Upgrades to ncdump/CDL to reflect new features
  • New data types, including structs, are supported in CDL and in ncdump.
  • NcML is supported in ncdump.
Testing
  • All API functions are tested.
  • All tests can run on any supported target platform.
  • All tests are automated and can be run from makefile targets.
  • Some tests make take excessive time. Make test may skip very lengthy tests (i.e. tests that take tens of minutes on the average Linux workstation), and the user can use make slowtests to run them.
  • Running "make test" or "make check" clearly indicates success or failure at the end of the output. The return code from make indicates success of all tests (0) or failure of any test (2).
  • All supported language interfaces are tested. These include C, C++, Fortran 77 and Fortran 90.
  • For release purposes we identify the following two tiers of testing:
    1. Portland Group compiler on Linux, one vendor compiler and gcc/g77/g++ on AIX, Linux, HP-UX (w/o C++,F90), MacOS, and Solaris (32-bit SPARC and i386, and 64-bit SPARC mode), and vendor compiler (i.e. VC++ 7.0, a.k.a. VC++.NET) on Windows.

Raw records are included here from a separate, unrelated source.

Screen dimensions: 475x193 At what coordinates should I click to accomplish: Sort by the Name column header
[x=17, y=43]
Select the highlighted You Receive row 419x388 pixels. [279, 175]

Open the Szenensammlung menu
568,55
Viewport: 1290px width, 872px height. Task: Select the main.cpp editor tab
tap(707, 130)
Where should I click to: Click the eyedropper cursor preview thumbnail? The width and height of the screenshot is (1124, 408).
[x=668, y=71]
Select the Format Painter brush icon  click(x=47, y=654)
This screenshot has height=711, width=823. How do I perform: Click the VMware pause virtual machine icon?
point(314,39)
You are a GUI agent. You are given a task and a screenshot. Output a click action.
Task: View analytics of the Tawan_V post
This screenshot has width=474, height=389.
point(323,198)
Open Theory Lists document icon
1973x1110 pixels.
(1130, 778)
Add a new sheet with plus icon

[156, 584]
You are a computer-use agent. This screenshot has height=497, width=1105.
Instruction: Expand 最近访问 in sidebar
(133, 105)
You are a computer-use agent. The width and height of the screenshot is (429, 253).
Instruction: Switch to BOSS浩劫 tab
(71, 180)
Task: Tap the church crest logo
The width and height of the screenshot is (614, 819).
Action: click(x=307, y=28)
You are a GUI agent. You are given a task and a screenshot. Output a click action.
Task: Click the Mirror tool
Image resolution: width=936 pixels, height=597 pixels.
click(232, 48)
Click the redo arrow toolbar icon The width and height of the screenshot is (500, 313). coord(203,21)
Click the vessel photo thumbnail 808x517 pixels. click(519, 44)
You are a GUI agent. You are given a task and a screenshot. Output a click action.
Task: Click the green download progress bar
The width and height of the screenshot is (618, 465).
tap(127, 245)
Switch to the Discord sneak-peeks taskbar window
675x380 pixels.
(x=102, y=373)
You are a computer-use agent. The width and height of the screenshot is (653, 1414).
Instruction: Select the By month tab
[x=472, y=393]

    2. FreeBSD, Irix64, OSF1 vendor and GNU compilers. Cygwin.
  • We add the following for parallel programming support:
    1. AIX 5.1 and higher, Linux Cluster/MPICH
  • Test programs do not accept or require command line options.
  • Test programs provide feedback in accordance with netCDF test look and feel.
Performance
  • The performance of netCDF-4 in not more than 10% slower than netCDF-3 for large contiguous data writes. It is not more than 100% slower for any other operation.
Examples
  • Example programs will demonstrate many of the features of netCDF.
  • Each example will consist of a single code file, which the user can easily paste from the web page into their netCDF development environment.
  • Examples include reasonable error handling.
  • Examples are as brief as good coding style permits.
  • Example code is well-commented.
  • All examples can be built and run as one make target ("make check").
  • Examples are distributed with netCDF and compile and run on all supported netCDF systems.
  • Corresponding examples will be provided in C, F77, F90, and C++.
  • Examples do not depend on each other, but may depend on a common real data file.
  • Some examples illustrate netCDF features in realistic ways as used by the Earth Science community.
  • Examples are written for programmers who are familiar with the target language. The C examples are written for C programmers, not people who don't know C. The same applies to the other languages.